Pastors and bishops are constantly under siege by the demands of administration. Sharing some of that practical leadership with gifted laypeople is an obviously good thing. It allows priests to be priests first and CEOs second.
In Philadelphia we have a wonderful group of lay business leaders who formed a “Faith in the Future Foundation” and an “Independence Mission Schools” non-profit, and they do extraordinary work building the resources to sustain Catholic education — especially for the poor.
And some excellent books and websites have been developed about intentional discipleship and the practical steps people can take to build or renew a vigorous parish life. Forming Intentional Disciples by Sherry Weddell and the “Amazing Parish” project are just two examples, but there are many more. These are valuable tools, and they’re well worth using.
But in a larger sense, none of these things really solves our deeper problem, which isn’t a lack of resources or personnel or strategic plans, but a weakness of faith and a failure of imagination.
The Church in the United States has a huge infrastructure of aging brick and mortar. It was built in a different age, for different needs. We no longer have the resources to maintain it, even if that were pastorally wise – which too often, it’s not. The realities we’ll face as a Church in the next 20 years will be very different from, and much more challenging than, anything in our past. And I think we often lack the courage and ingenuity to deal with it.
So what’s the answer? Again, please buy and read my book so my publisher doesn’t get angry with me. But I can close with a couple of simple facts.
The reason today’s new movements, charisms and communities in the Church are so popular — and at their best, so successful — is simple. It’s the same reason saints like Dominic and Francis renewed the Christian Church in their own medieval time. They put flesh on the meaning of the Gospel with the witness of their lives.

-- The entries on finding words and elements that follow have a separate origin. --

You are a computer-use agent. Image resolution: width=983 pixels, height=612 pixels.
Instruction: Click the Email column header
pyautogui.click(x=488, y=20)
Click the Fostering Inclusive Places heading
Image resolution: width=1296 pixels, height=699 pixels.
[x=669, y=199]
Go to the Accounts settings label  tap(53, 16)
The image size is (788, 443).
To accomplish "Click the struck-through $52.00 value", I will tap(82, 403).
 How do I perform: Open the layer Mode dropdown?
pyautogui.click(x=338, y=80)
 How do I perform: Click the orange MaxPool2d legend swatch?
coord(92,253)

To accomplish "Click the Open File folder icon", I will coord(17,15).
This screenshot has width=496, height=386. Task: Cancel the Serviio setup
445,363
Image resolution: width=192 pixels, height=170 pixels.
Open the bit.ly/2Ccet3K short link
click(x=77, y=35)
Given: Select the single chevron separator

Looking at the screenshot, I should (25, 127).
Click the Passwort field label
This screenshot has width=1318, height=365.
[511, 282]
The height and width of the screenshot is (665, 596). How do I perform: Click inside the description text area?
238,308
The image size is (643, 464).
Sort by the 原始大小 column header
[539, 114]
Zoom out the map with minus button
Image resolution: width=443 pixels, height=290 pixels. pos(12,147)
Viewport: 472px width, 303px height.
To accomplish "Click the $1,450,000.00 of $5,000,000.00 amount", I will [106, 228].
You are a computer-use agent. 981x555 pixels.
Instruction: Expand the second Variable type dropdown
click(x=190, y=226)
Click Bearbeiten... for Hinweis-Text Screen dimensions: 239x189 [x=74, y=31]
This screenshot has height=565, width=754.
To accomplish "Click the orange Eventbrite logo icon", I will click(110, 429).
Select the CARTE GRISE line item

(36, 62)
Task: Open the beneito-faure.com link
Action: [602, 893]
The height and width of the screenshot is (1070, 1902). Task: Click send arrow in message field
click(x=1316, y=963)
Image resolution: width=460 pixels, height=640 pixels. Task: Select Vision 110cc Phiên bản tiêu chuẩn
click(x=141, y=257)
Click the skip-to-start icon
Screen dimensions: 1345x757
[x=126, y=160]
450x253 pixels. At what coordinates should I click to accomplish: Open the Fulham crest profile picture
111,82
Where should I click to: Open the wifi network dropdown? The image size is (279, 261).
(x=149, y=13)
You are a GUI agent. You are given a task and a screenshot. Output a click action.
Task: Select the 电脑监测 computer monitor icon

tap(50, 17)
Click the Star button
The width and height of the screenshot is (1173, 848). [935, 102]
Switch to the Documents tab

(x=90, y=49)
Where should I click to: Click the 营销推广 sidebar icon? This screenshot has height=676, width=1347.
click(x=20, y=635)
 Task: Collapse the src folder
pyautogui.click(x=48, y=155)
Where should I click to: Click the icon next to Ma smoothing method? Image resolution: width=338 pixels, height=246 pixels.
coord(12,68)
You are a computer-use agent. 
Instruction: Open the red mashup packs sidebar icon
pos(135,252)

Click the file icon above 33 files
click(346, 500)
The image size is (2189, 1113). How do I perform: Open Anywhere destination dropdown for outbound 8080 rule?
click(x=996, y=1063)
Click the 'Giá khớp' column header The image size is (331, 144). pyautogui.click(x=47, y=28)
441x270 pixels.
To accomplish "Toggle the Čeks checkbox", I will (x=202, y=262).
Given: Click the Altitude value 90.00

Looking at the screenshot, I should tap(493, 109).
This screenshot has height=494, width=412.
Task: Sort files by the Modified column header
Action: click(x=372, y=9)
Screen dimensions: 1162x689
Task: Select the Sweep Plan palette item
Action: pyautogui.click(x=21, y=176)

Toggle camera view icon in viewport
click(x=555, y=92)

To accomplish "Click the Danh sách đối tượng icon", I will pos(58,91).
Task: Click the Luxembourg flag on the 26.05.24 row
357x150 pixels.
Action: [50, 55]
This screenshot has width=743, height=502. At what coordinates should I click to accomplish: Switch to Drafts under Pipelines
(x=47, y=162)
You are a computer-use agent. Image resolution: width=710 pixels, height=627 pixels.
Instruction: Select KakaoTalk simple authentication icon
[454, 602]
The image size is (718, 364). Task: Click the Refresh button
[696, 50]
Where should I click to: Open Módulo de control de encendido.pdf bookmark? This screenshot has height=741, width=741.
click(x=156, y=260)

Today’s new movements provide a reason to believe, the personal and family friendships to sustain that belief, and the ongoing direction and support needed for real Christian missionary zeal. And that’s decisive, because American culture, for all its great virtues and advantages, isolates each one of us in our individual appetites and anxieties. It fills our material needs while it too often starves the soul.
When you write a book, you can go on and on, for pages and chapters, about what we need to do to change the world. But in the end it’s very simple; simple but also very hard. Plans, programs, policies and committees: All these things have their place in the life of the Church and in her renewal for the future. But the heart of the matter in every life, in every age, never changes.
It’s whether we’re willing to unplug from the world’s seductions and distractions, and actually live the Beatitudes, or at least to try, instead of just revering them as beautiful ideals. We need to live the words of Jesus Christ that we all claim to believe.
In the end, that’s the real and most important message in Strangers in a Strange Land.